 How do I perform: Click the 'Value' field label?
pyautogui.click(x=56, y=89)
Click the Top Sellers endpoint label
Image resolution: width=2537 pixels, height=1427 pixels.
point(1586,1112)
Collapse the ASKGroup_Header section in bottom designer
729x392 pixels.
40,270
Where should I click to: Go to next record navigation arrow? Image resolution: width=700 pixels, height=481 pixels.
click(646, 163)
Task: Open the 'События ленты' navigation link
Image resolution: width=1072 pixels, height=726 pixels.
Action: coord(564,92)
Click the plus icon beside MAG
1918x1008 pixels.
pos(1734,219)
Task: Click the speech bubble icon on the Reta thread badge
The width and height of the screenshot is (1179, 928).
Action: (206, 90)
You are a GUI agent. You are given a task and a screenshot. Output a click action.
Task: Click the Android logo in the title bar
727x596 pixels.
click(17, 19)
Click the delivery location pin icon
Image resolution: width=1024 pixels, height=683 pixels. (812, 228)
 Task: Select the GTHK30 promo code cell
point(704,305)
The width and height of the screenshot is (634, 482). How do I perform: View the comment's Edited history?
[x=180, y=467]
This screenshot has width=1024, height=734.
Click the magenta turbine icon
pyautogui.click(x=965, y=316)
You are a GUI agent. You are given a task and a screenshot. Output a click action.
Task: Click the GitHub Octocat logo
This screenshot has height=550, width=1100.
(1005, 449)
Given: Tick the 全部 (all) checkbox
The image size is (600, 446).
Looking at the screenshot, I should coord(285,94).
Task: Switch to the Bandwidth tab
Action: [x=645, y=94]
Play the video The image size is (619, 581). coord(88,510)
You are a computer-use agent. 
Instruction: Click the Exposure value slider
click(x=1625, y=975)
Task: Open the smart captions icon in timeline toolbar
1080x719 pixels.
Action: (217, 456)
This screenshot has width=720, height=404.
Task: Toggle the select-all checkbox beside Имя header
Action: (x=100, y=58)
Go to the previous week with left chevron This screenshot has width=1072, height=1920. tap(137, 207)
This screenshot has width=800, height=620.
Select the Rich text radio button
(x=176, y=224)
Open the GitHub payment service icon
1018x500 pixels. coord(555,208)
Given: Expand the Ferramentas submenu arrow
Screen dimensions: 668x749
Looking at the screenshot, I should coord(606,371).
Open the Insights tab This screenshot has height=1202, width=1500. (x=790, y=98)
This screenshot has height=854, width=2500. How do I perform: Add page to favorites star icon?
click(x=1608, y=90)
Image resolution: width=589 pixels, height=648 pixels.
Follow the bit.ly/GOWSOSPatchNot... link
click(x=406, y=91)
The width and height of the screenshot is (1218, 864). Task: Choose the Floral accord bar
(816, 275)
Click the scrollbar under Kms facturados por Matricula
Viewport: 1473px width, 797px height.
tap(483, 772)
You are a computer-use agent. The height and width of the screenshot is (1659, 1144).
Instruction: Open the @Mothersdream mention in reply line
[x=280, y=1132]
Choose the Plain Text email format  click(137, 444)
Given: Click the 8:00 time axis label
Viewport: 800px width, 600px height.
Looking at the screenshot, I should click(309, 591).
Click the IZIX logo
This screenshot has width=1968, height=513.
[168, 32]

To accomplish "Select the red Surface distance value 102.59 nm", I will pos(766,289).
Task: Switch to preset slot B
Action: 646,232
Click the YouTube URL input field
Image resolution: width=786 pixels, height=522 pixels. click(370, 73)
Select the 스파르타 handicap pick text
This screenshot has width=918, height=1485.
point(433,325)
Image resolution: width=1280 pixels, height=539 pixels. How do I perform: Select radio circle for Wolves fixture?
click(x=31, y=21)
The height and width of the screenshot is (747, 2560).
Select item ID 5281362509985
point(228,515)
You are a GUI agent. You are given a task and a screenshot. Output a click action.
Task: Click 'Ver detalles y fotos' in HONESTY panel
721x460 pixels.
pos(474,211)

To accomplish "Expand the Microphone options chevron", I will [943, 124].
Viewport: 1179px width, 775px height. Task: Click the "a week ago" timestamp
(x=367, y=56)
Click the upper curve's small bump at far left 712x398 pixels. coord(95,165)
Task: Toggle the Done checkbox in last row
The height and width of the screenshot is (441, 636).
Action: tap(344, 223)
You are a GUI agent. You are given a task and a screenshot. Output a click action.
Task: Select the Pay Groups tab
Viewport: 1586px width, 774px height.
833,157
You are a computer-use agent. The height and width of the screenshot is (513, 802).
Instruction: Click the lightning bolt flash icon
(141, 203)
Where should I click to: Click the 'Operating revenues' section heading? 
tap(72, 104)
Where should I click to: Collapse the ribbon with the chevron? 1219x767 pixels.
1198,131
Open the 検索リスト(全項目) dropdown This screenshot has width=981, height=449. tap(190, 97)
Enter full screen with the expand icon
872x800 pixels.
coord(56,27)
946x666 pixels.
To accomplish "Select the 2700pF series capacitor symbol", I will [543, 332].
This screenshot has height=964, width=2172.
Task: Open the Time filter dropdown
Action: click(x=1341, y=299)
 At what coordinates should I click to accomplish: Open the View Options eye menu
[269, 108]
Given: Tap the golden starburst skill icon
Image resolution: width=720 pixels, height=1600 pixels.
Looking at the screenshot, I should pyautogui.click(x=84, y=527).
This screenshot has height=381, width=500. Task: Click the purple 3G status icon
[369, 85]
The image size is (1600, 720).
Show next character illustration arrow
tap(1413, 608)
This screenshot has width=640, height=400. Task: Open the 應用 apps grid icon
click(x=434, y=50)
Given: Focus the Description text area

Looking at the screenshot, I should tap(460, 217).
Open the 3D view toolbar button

┄┄┄┄┄┄┄┄┄┄┄┄┄┄┄┄┄┄┄┄

*Requirement*. Report each line in the entries where the string "toolbar" occurs.

*Task output*.
Task: Open the smart captions icon in timeline toolbar
Open the 3D view toolbar button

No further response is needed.